Is it a leader’s responsibility to personally monitor customer service? I think it is.
As a leader, you set the example for your employees, and model the behaviors you want them to emulate. Are there any behaviors more important than those dealing with taking care of customers? Probably not. After all, your customers keep you in business, and if they’re not taken care of, they do business elsewhere. Elementary, my dear (you know who).
There are two ways a leader can improve the customer experience. First is to interact directly with customers. You can wander the sales floor or call customers directly and have a chat.
- Are you pleased with our products/services? Why? Why not?
- Have we met all your expectations?
- Is there anything else we can do?
- How can we improve your experience?
- Feel free to call me any time. My direct line is _____________.
You’re too busy? What, you can’t spare 30 minutes a week for a call or two? You can’t say hello to a customer on the sales floor and thank them for coming into the store?
Another way to improve the customer experience is to improve the employee experience. Have you seen “The Customer Comes Second: Put Your People First and Watch ’em Kick Butt” by Hal Rosenbluth and Diane McFerrin Peters? The premise of this interesting book is that when you treat your employees well, they treat the customers well. You want details? Read the book. (Hint: Paying employees more money is not the #1 priority.)

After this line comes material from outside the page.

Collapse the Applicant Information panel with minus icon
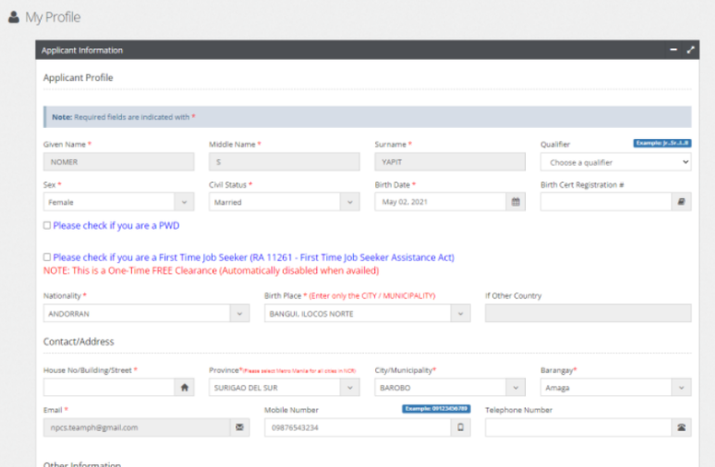The height and width of the screenshot is (467, 715). tap(674, 50)
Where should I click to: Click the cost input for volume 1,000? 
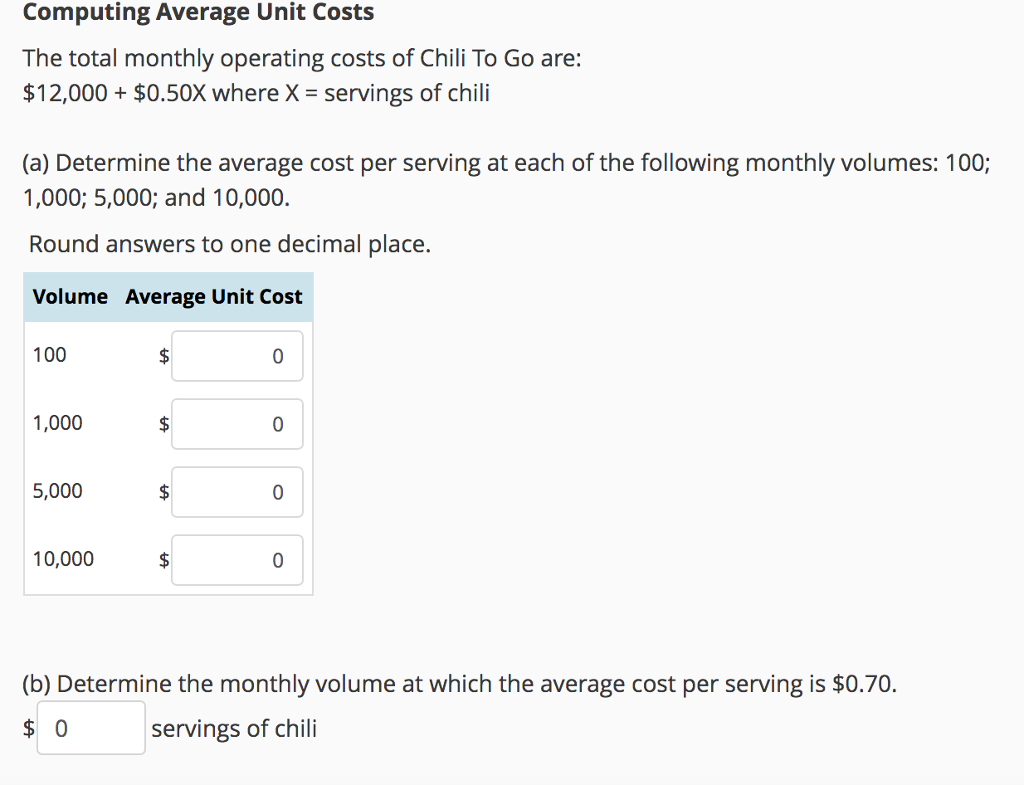click(237, 424)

Achieve-Global, the big training vendor, surveyed several thousand people world-wide, and discovered:
“Survey respondents were extremely clear about what matters, and the priority of what matters, to them. What matters most is the emotional impact of their interactions with front-line employees:
- In every country surveyed, respondents told us that being heard and respected are more important than having their issue resolved.
- Forty-six percent of all respondents identified ‘rudeness or indifference,’ and 50 percent identified ‘no concern for my problem’ among their top three negative in-person behaviors.
- Only 25 percent of respondents worldwide said that employees ‘make me feel they are on my side.’”
Sounds suspiciously like soft skills problems, doesn’t it? Don’t get me started.
So, is it the leader’s job to take care of customers? What do you think? No really – what do you think? Feel free to call me any time. My direct line is (314) 539-5329. Or send email (firstname.lastname@example.org).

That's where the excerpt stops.